Litigi e nomine
nel Governo

L’ultimo Consiglio dei ministri prima delle elezioni del fine settimana è servito sostanzialmente ad una cosa: a piantare due ulteriori bandierine utili in campagna elettorale sia a Salvini che a Di Maio. Da una parte il decreto Sicurezza bis, dall’altra il testo sugli aiuti alle famiglie per il sostegno alla natalità. In realtà ieri sera, quando si è tenuta la seconda tranche della riunione del Consiglio dei Ministri (bizzarra novità introdotta dal governo Conte, un po’ come l’ordine del giorno senza punti e solo con «varie ed eventuali») si trattava formalmente di un «inizio esame».

E questo per la ragione che l’accordo non c’è. Questo ha però consentito ad entrambi i leader di poter sbandierare, appunto, da una parte la volontà di avere la mano ancora più dura sull’immigrazione, dall’altra il perseguimento di una politica per la famiglia. Niente di più. Le stesse fonti di Palazzo Chigi hanno fatto sapere ufficiosamente che i testi sono ancora incompleti e che comunque sono stati mandati al Quirinale per una prima ricognizione. Pare tra l’altro che Mattarella abbia più di un dubbio sulla linea sicurezza con cui Matteo Salvini punta ad avere il pieno controllo della situazione-sbarchi. Forse sarà anche per questo che la tanto criticata norma che stabiliva una multa di alcune migliaia di euro per ogni profugo salvato senza autorizzazione, è stata nel testo preliminare sostituita da una salatissima sanzione a carico del comandante della nave fuori delle regole.
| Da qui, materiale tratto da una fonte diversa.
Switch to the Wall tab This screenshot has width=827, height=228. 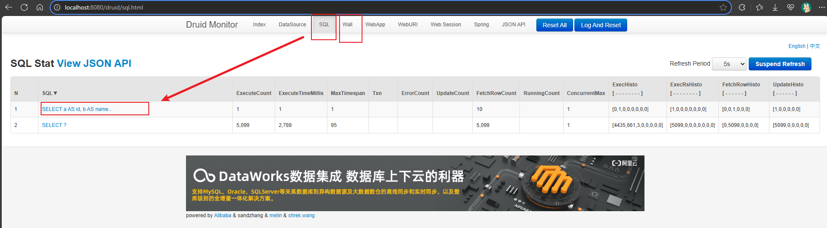click(x=347, y=25)
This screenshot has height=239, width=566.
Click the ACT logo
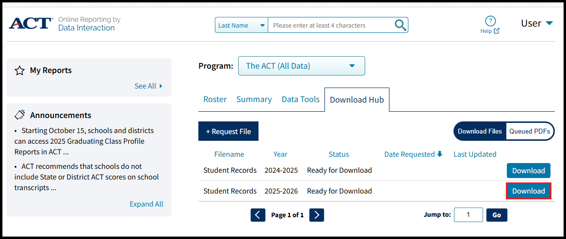(x=31, y=24)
Inoltre Salvini ha anche accettato di aggiungere, come chiedevano i 5S, un fondo per i rimpatri in modo da agevolare una procedura che nonostante tanti annunci, in realtà non ha trovato lo scatto auspicato. In ogni caso il ministro dell’Interno vuole a tutti i costi che si vari un provvedimento che, nelle sue intenzioni, eviti che la situazione sfugga al controllo del Viminale come è successo l’altra notte con la SeaWatch3. Peccato che per i grillini questo sia incostituzionale. Tant’è. Dice il sottosegretario leghista Giorgetti, braccio destro di Salvini, che ormai al governo «non riescono più a fare neanche un ordine del giorno insieme». Ed è la verità. Che sia teatro, ammuina, sceneggiata per il pubblico, è un fatto che Salvini e Di Maio se ne dicono da settimane di tutti i colori e più si avvicina il voto più si incattiviscono. Ieri Di Maio è arrivato a dire che Salvini «deve aver perso la testa» e non ha mancato di rinfacciargli l’atteggiamento dei leghisti su Francesco: «Non si fischia il Papa». Inoltre ha rivendicato il fatto che la tensione sia aumentata «dal caso Siri in poi» perché «il M5S ha ripreso a fare il M5S». Cioè a ribattere punto su punto all’alleato che ha obiettivamente dominato la scena dei primi mesi del governo facendo volare i sondaggi sul proprio partito e deprimere quelli riguardanti l’alleato-avversario.

E a proposito del caso Siri – il sottosegretario indagato per corruzione costretto alle dimissioni dall’intransigenza grillina e dalla decisione del presidente del Consiglio – sempre Giorgetti ha attaccato direttamente Conte accusandolo di non essere più super partes e dunque garante del famoso Contratto. Conte se l’è presa molto a male e ha ribattuto a muso duro, quasi minacciando le dimissioni, che attaccare lui in quanto premier significa attaccare l’intero governo. Come si vede, il clima non potrebbe essere peggiore. Non tale però da impedire che ieri sera il Consiglio dei ministri procedesse ad una infornata di nomine di primissima fila nella nomenklatura dello Stato: i vertici Inps, Ragioneria Generale dello Stato e Guardia di Finanza. Ognuno ha avuto ciò che chiedeva, che poi è sempre un buon motivo per rimanere insieme, anche a strattoni, dentro la cosiddetta «stanza dei bottoni» (che il povero Nenni disse di non aver mai trovato a Palazzo Chigi).